Songs of Forgotten Trees: a delicate tribute to female friendship and big-city resilience
Director Anuparna Roy searches for intimacy in the urban isolation of Mumbai with a slight, dreamy feature that unfolds like a series of memories.

An early montage in Songs of Forgotten Trees depicts Mumbai buildings filled with cramped, shoebox-sized apartments, an evocative visual for a film about Indian women scrambling for societal space. Within these walls, roommates Thooya (Naaz Shaikh) and Shweta (Sumi Baghel) are further hemmed in, filmed through slivers of doorway, inside a mosquito net and reflected in shards of a mirror. And yet, a fragile, tender intimacy between them finds room to expand.
Such is the female-centric cocoon writer-director Anuparna Roy weaves that the intermittent presence of men feels like an intrusion. Ingrained male entitlement stemming from a patriarchal culture is a recurring theme of Songs of Forgotten Trees, from the flat’s owner who feels owed access to Thooya’s body, to a customer who assumes that buying products from Shweta’s IT company also buys him her time. Even dreams become real estate for encroachment – Thooya’s mother, we’re told, drained her life in service of her husband’s, only for him to leave, then continue haunting her subconscious.
Big-city survival schemes hinge on shrinking oneself further. Both young women find themselves cast as performers, unable to just be. Thooya, a sex worker, roleplays for her clients and, as an aspiring actress, constantly runs lines for auditions. Shweta, working from home, delivers scripted responses in the rehearsed tones of a customer-care representative. Layers of put-on performance ironically reveal a piercing honesty in the film’s best scene, in which Shweta pretends to be the long-lost school friend Thooya has been desperately searching for, offering her a final cathartic conversation. Framed on either side of a wall, the women bridge a vast emotional distance. Even in the silos of urban isolation, Roy reminds us, there’s potential for companionship. Stilted dialogue delivery gives way to more natural chatter.
Unlike the prescribed societal paths both these women are prodded towards, Songs of Forgotten Trees doesn’t have a fixed overarching narrative, instead unfolding as a series of memories or impressions. Roy is interested in exploring who gets to shape a person’s life, from overbearing parents they’ve outgrown to missing friends they still think of.

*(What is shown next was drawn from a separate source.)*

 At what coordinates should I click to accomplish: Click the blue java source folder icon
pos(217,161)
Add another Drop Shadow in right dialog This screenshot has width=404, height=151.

Viewers might be reminded of Payal Kapadia’s All We Imagine As Light, another delicate Mumbai-set ode to female friendship and big-city resilience. Roy’s restraint, however, results in sections of the narrative feeling undercooked. Questions arise about the nature of the roommates’ relationship and their immediate futures, but the 77-minute-long film is ill-equipped to answer.
Scenes of both women trying on new clothes seem to ask: Can they shed the roles they’ve been allotted as easily? Existential worries persist, but Roy opts to linger on the small joys. In this city, freedom could be as simple as the sensation of the waves on your feet.